Выбрать главу
Декабря 10

Давно я не брался за перо. И слава богу! Небольшая потеря... Итак, слова Яблочкина, что у нас найдутся средства познакомиться со всеми произведениями наших лучших писателей, сбылись вполне. В продолжение двух с половиной месяцев я перечитал столько книг, что мне самому кажется теперь непонятным, каким образом достало у меня на этот труд и силы и времени. Я читал в классе украдкою от наставников. Читал в моей комнатке украдкою от Федора Федоровича, который удивлялся, зачем я пожигаю такую пропасть свеч, но свечи, тоже украдкою, я стал покупать на свои деньги, и покамест все обстоит благополучно... Ну, мой милый, бесценный Яблочкин! Как бы ни легли далеко друг от друга наши дороги, куда бы ни забросила нас судьба, я никогда не забуду, что ты первый пробудил мой спавший ум, вывел меня на божий свет, на чистый воздух, познакомил меня с новым, прекрасным, доселе мне чуждым, миром... Какая теплая, какая чудная душа у этого человека! Мало того, что он давал мне все лучшие книги, он делился со мною многими редкими рукописями, которые доставал с величайшим трудом у своих знакомых. И осветились передо мною разные темные закоулки нашего грешного мира, и развенчались и пали некоторые личности, и загорелись передо мною самоцветными камнями доселе мне не ведомые сокровища нашей народной поэзии. Вот, например, начало одной песни. Не знаю, была ли она напечатана.

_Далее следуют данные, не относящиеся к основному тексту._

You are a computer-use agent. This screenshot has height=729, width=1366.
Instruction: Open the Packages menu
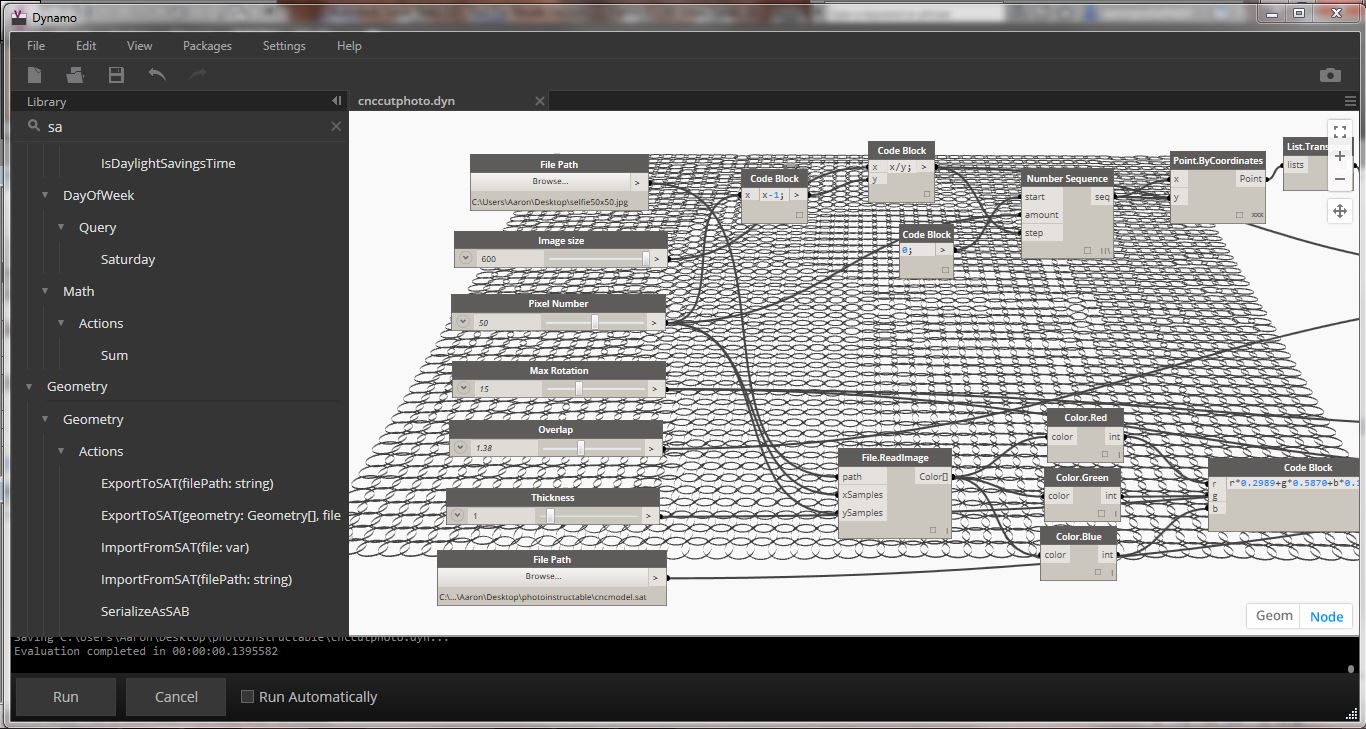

Ах ты, степь моя, степь широкая, Поросла ты, степь, ковылем-травой, По тебе ли, степь, вихри мечутся, У тебя ль орлы на песках живут, А вокруг тебя, степь родимая, Синей ставкою небеса стоят! Ах ты, степь моя, степь широкая, На тебе ли, степь, два бугра стоят, Без крестов стоят, без приметушки. Лишь небесный гром в бугры стукает!..

Да, вот это песня! Она не походит на ту, которую распевает так часто Федор Федорович:

Черный цвет, мрачный цвет, Ты мне мил навсегда...

В моих понятиях, в моих взглядах на вещи совершается теперь переворот. Давно ли я смотрел на грязную сцену кутежа моих товарищей спокойными глазами? В эту минуту она кажется мне отвратительною. Воспоминание о робком мальчике, которого посылали за водкою, возмущает мою душу и поселяет во мне отвращение к жизни, среди которой могут возникать подобные явления. И все с большею и большею недоверчивостью осматриваюсь я кругом, все глубже и глубже замыкаюсь в самом себе. С этого времени я понимаю постоянное раздражение Яблочкина против дикого, мелочного педантизма, против всякой сухой схоластики и безжизненной морали, против всего коснеющего и мертвого. Не скажу, чтобы я сделался ленивым оттого, что пристрастился к чтению. Уроки выучиваются мною по-прежнему. Но все это делается ех officio, а уж никак не con amore. Ни одно слово из бесчисленного множества остающихся в моей памяти слов не проникает в мою душу, ни одно слово не веет на меня освежительным дыханием жизни, близкой моему уму или моему сердцу...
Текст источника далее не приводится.